# Work item:
Report every line of the entries that contains the word "Open".
------
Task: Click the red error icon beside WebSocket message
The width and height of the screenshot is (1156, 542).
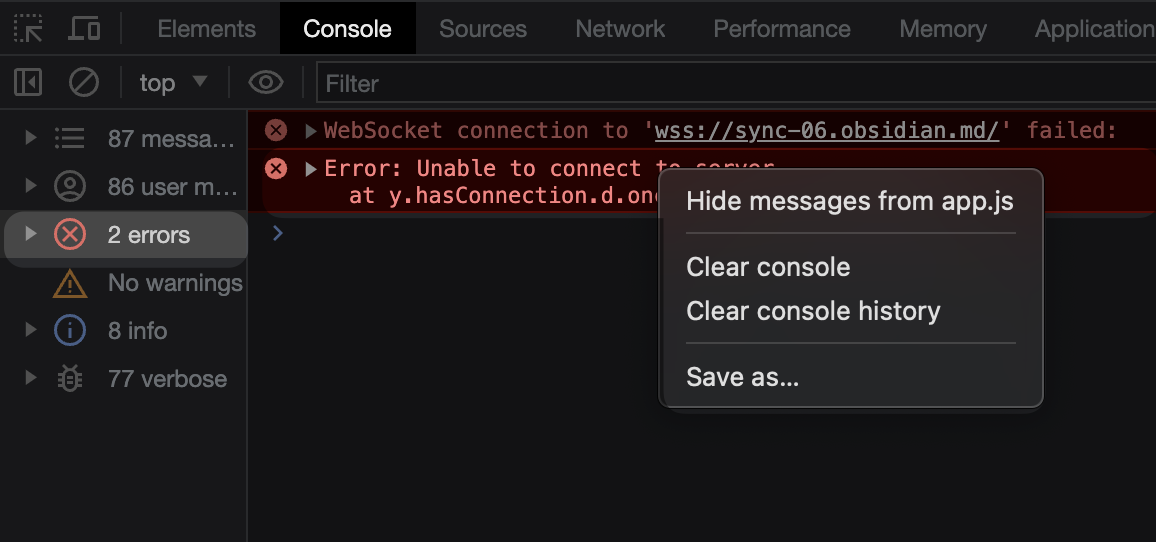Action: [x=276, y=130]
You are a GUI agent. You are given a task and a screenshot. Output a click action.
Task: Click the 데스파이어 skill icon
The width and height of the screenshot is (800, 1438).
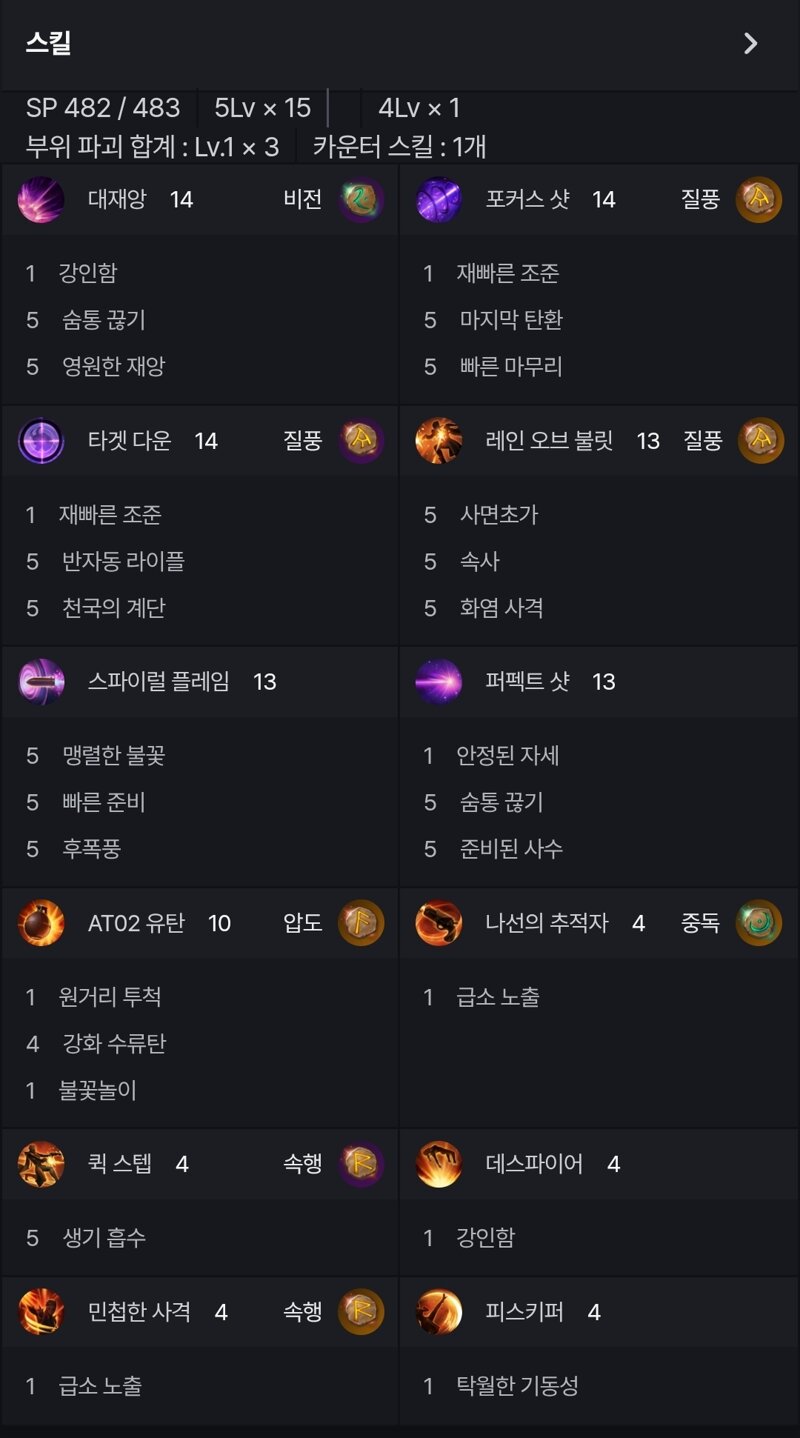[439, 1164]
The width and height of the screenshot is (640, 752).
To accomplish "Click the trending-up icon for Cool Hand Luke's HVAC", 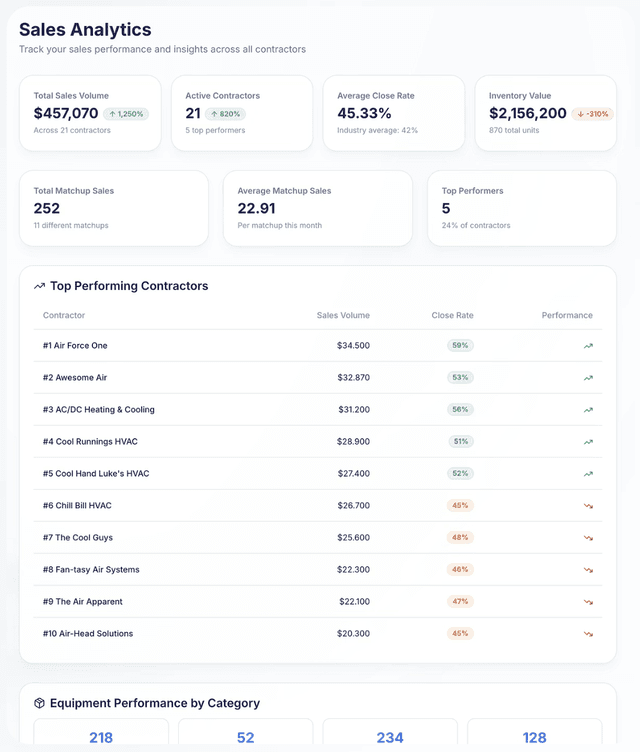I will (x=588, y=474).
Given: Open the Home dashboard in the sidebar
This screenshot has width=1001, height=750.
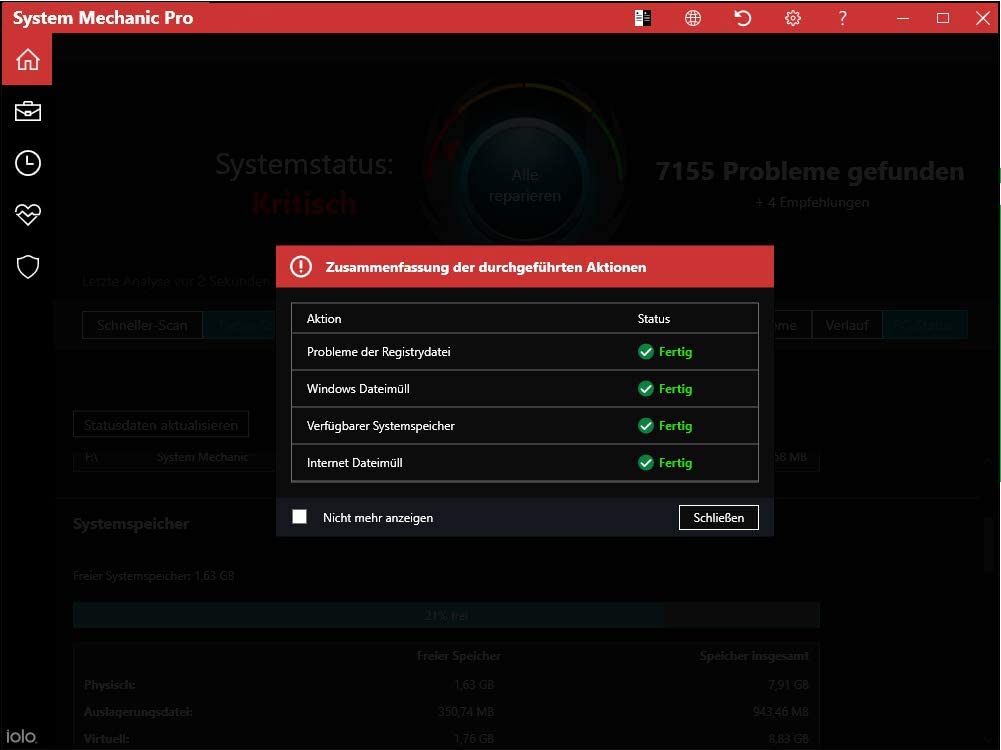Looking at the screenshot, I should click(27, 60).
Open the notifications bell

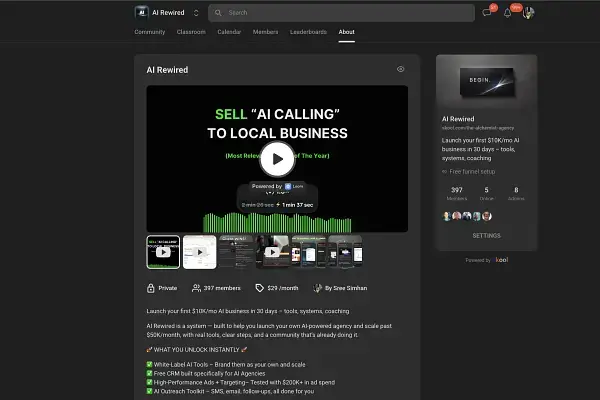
------
# Reply to the exercise:
Given: Open the Home dashboard in the sidebar
Open the notifications bell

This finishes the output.